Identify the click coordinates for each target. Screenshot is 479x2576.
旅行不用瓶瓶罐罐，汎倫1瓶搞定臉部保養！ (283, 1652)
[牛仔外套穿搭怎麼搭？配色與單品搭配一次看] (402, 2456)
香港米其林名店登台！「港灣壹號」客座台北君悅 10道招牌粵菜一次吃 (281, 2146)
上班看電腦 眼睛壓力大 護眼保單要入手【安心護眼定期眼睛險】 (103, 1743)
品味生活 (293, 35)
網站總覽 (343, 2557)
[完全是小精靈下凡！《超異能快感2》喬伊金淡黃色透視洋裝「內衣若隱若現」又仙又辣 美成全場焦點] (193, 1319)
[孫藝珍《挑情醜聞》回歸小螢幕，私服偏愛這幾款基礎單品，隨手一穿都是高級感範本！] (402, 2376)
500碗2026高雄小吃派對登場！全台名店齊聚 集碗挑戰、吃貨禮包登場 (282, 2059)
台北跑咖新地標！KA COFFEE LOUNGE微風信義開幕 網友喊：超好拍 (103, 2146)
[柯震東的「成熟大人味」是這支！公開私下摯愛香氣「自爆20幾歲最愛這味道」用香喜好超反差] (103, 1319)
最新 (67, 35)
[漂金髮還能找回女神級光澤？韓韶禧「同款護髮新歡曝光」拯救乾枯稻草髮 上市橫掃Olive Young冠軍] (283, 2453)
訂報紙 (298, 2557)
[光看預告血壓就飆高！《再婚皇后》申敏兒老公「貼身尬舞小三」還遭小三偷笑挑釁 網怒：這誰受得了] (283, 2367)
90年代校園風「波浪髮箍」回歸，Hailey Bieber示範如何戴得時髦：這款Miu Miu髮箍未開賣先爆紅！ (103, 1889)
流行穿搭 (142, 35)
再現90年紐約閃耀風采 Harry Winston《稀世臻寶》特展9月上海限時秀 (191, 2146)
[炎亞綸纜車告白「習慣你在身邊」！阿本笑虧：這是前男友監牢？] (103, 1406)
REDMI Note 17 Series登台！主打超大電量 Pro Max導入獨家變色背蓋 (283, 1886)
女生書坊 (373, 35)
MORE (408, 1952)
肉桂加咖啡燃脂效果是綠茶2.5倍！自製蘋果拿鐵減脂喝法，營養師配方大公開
§ §
> TASK DETAILS:
Your task is to repeat every entry above exactly.

> EXPECTED ANSWER:
Identify the click coordinates for each target. Screenshot is 479x2576.
旅行不用瓶瓶罐罐，汎倫1瓶搞定臉部保養！ (283, 1652)
[牛仔外套穿搭怎麼搭？配色與單品搭配一次看] (402, 2456)
香港米其林名店登台！「港灣壹號」客座台北君悅 10道招牌粵菜一次吃 (281, 2146)
上班看電腦 眼睛壓力大 護眼保單要入手【安心護眼定期眼睛險】 (103, 1743)
品味生活 (293, 35)
網站總覽 (343, 2557)
[完全是小精靈下凡！《超異能快感2》喬伊金淡黃色透視洋裝「內衣若隱若現」又仙又辣 美成全場焦點] (193, 1319)
[孫藝珍《挑情醜聞》回歸小螢幕，私服偏愛這幾款基礎單品，隨手一穿都是高級感範本！] (402, 2376)
500碗2026高雄小吃派對登場！全台名店齊聚 集碗挑戰、吃貨禮包登場 (282, 2059)
台北跑咖新地標！KA COFFEE LOUNGE微風信義開幕 網友喊：超好拍 (103, 2146)
[柯震東的「成熟大人味」是這支！公開私下摯愛香氣「自爆20幾歲最愛這味道」用香喜好超反差] (103, 1319)
最新 (67, 35)
[漂金髮還能找回女神級光澤？韓韶禧「同款護髮新歡曝光」拯救乾枯稻草髮 上市橫掃Olive Young冠軍] (283, 2453)
訂報紙 (298, 2557)
[光看預告血壓就飆高！《再婚皇后》申敏兒老公「貼身尬舞小三」還遭小三偷笑挑釁 網怒：這誰受得了] (283, 2367)
90年代校園風「波浪髮箍」回歸，Hailey Bieber示範如何戴得時髦：這款Miu Miu髮箍未開賣先爆紅！ (103, 1889)
流行穿搭 (142, 35)
再現90年紐約閃耀風采 Harry Winston《稀世臻寶》特展9月上海限時秀 (191, 2146)
[炎亞綸纜車告白「習慣你在身邊」！阿本笑虧：這是前男友監牢？] (103, 1406)
REDMI Note 17 Series登台！主打超大電量 Pro Max導入獨家變色背蓋 (283, 1886)
女生書坊 (373, 35)
MORE (408, 1952)
肉桂加咖啡燃脂效果是綠茶2.5倍！自製蘋果拿鐵減脂喝法，營養師配方大公開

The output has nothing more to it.